Эта не совсем оригинальная мысль пришла мне в голову, когда я увидел Свету в первый раз. Еще я думал о тех бесчисленных продавшихся евреям и неграм блондинках, ставших звездами порнографии и любимицами восточных гаремов. Там наши женщины реципиенты для спермы генетических воров. Возможно, Света стала бы такой же, но ее жизненная дорожка шла в ином направлении. При первой встрече я чуть не выдал своих мыслей. Стоило труда сдержаться.

Мой недостаток заключается в том, что я моментально влюбляюсь в любую высокую блондинку, особенно если она русская. Можно смотреть телевизор и видеть белых женщин, живущих на других континентах. И влюбляться в них. Но те, кто ближе, – ближе и обладают непреодолимой тягой.

Однажды мой начальник, обладатель весьма туманной наследственности, обозвал меня за это мудаком.

О нем речь пойдет позднее. Скажу только, что тогда драки не последовало. Тогда. В те "незабвенные" времена я еще считал себя интеллигентом, уж простите. Помню, что стоял у его стола и улыбался мне, а начальник дышал на меня пивным перегаром и шевелил губами: "Мудак, мудак, мудак, мудак…"

В моей голове был вопрос: "Разве жениться на овце и трахать ее более человечно, чем на женщине?"

Вопрос не приобрел звуковых очертаний.

Свету я повстречал спустя два дня. Говорят, у блондинок ветер в голове. С ней так и было. Света идет по улице, одетая, вернее, раздетая по июньской жаре: обтягивающие шорты, черные, босоножки, пестрая рубашка без рукавов. Длинные белые волосы, темные стеклянные очки. Я шел ей навстречу, теряя почву под ногами. Моя реакция была глубинная, инстинктивная. Кокетства в ее походке не было ни на грош, просто само естество играло первую скрипку. Тогда я еще не знал, что Света моя соседка по дому.

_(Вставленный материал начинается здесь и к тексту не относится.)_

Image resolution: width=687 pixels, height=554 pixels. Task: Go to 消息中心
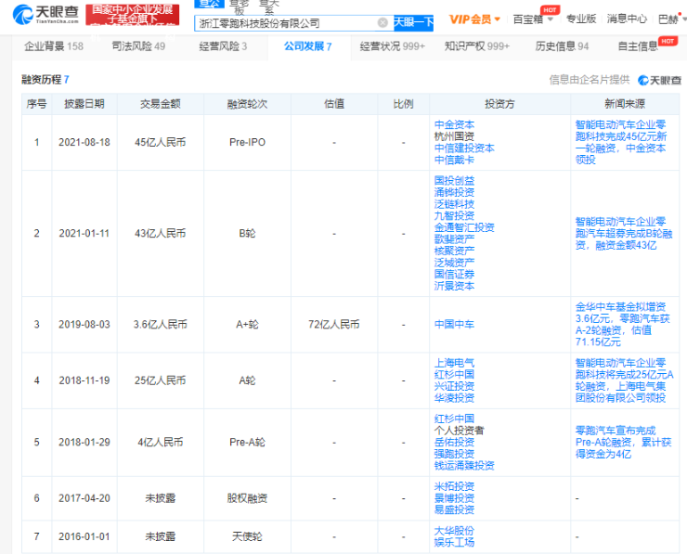(627, 19)
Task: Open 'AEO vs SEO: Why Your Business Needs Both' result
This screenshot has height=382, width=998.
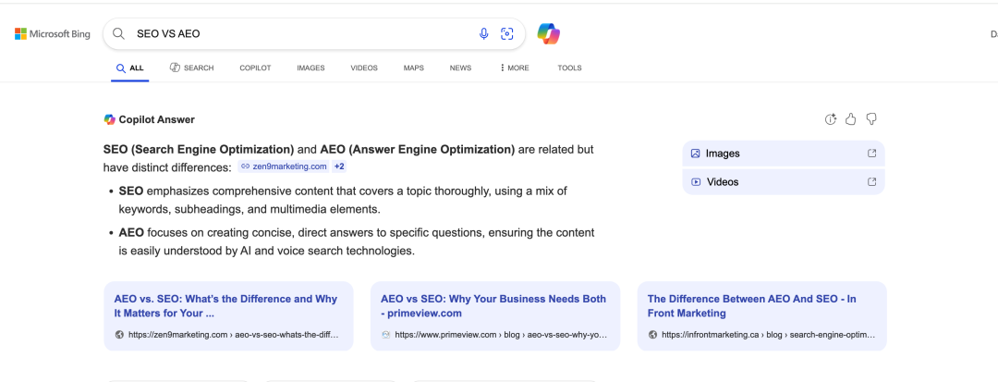Action: tap(493, 306)
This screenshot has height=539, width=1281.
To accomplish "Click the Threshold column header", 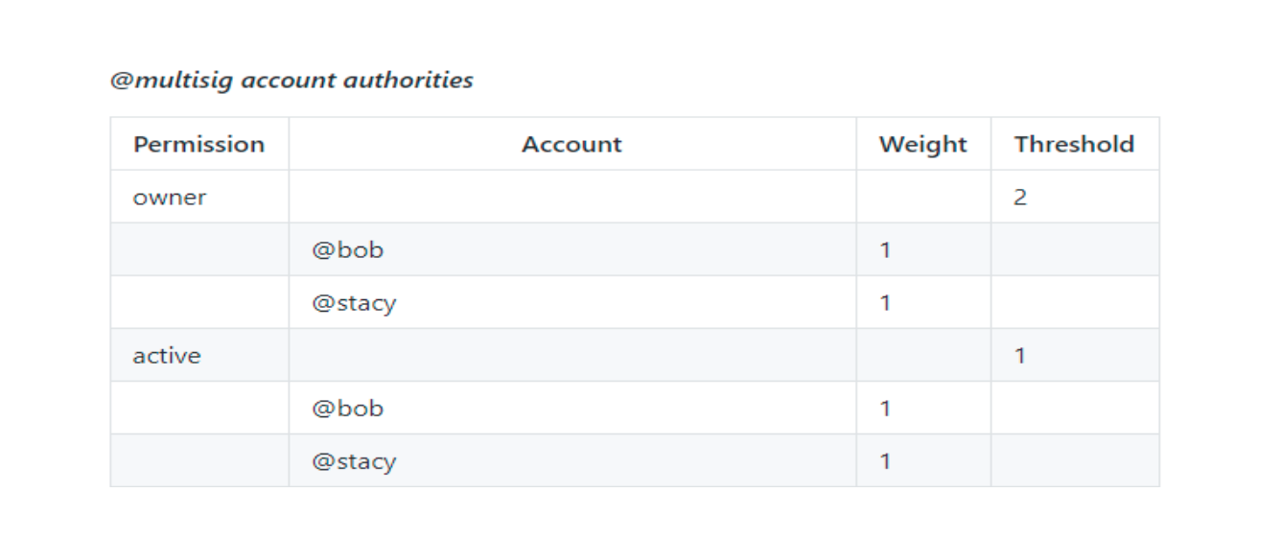I will 1075,144.
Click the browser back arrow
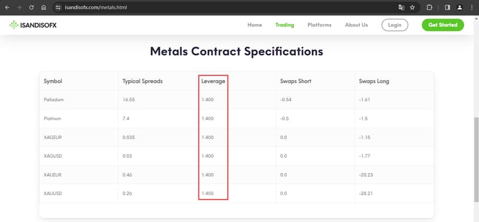This screenshot has height=222, width=479. (x=7, y=7)
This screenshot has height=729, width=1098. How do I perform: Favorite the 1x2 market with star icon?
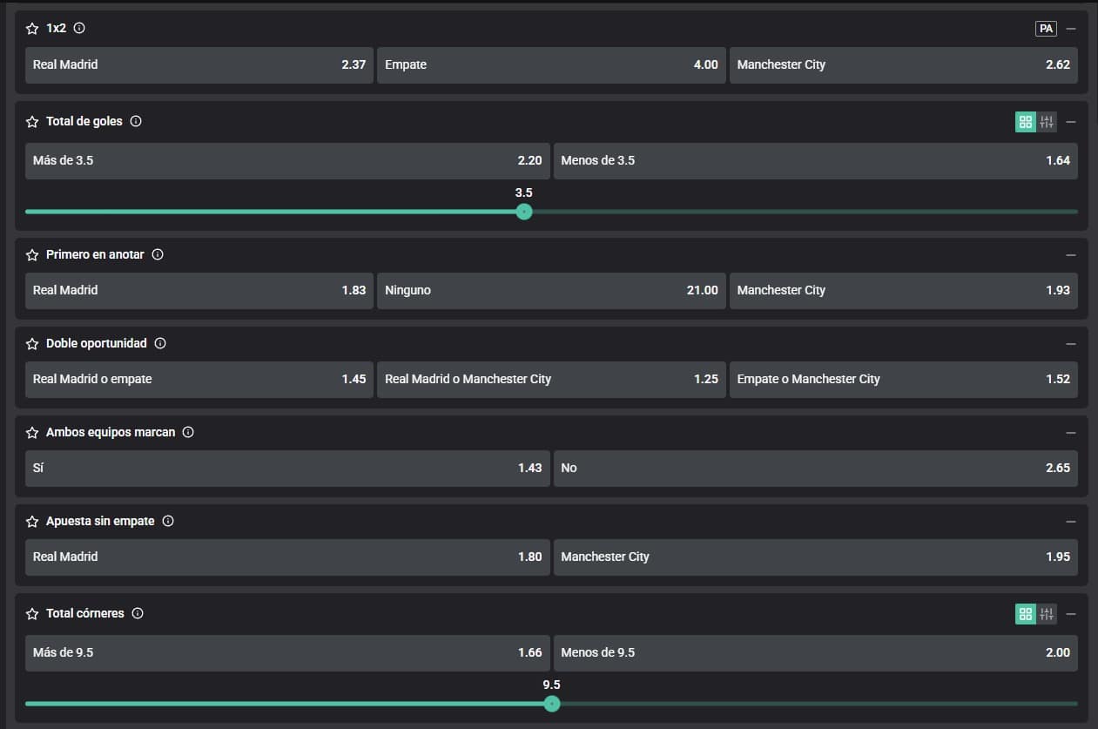32,29
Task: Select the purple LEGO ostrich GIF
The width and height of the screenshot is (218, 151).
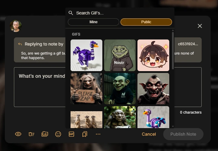Action: (x=87, y=55)
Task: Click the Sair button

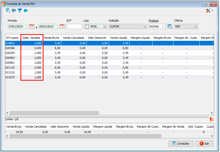Action: pyautogui.click(x=205, y=144)
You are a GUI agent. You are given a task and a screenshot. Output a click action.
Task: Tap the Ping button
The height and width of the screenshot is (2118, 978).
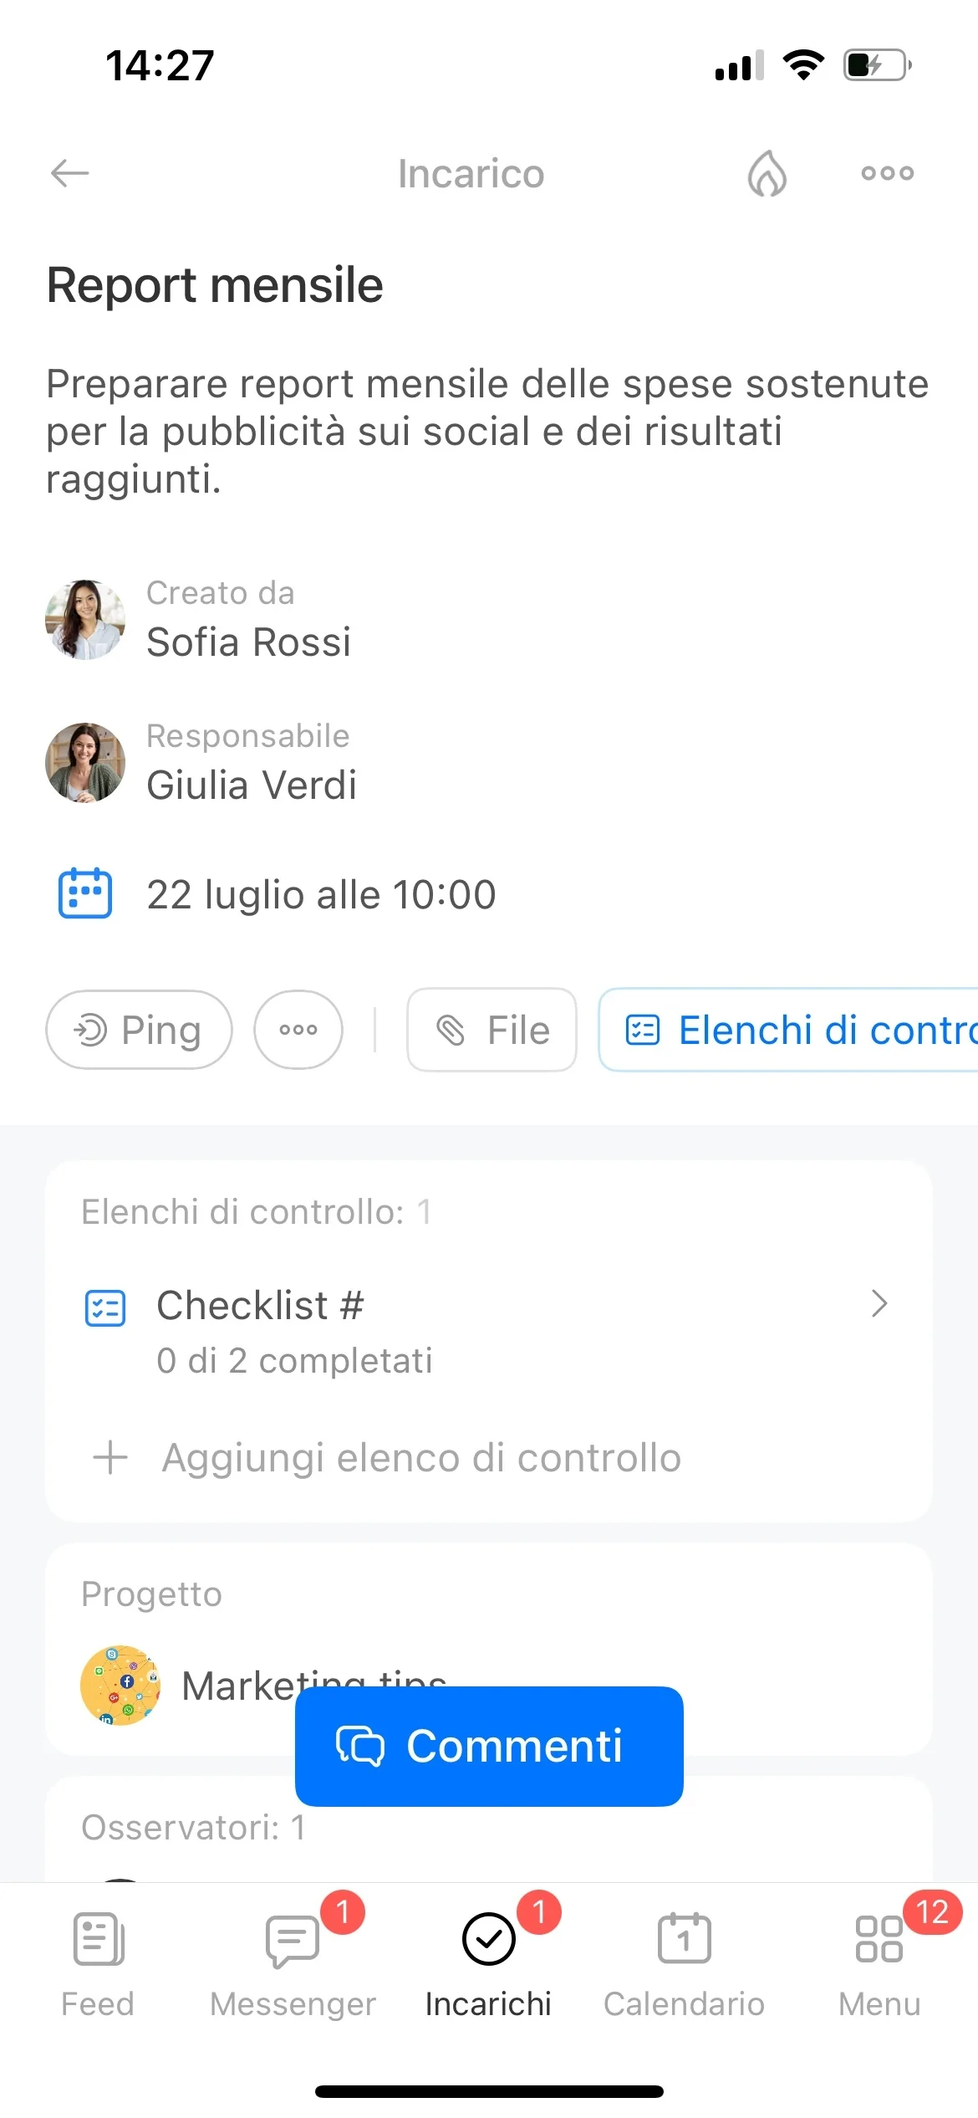click(x=139, y=1030)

Конечно, она сразу привлекает к себе внимание. Нет ничего более обычного на улицах белых городов: южане, зацепившиеся взглядом за блондинку, начинают раздумывать, как бы "пометить" ее согласно своему пониманию. Их реакция тоже инстинктивна. Дворовый кобель всегда считает каждую суку личной собственностью.

Например, богатенький армянин высовывается из машины и на ломаном русском делает Свете "комплименты". Считается, что каждая Белая женщина клюет на деньги, коньяк, дорогой "мерс" и прочую дрянь. Дальше следуют совместные посещения саун, номера в отелях, рестораны, аквапарки, поездки за рубеж, на дорогущие пляжи, где все наводнено смешанными парами со всего мира.

Южные курорты – убийцы белой расы. Там заключаются позорные для белого человека пакты по совместному использованию генофонда.

Продукты этого использования наводняют мир, изначально не понимая, в чем их предназначение.

Армянин действительно появился. Подрулив к обочине, покатил медленно. Света шла и не обращала на него внимания. Я разозлился, встал поодаль, наблюдая. Что делать в случае обострения ситуации, я себе никак не представлял. Из всех белых мужчин, находящихся с блондинкой на одном тротуаре, заметил хоть что-то один я.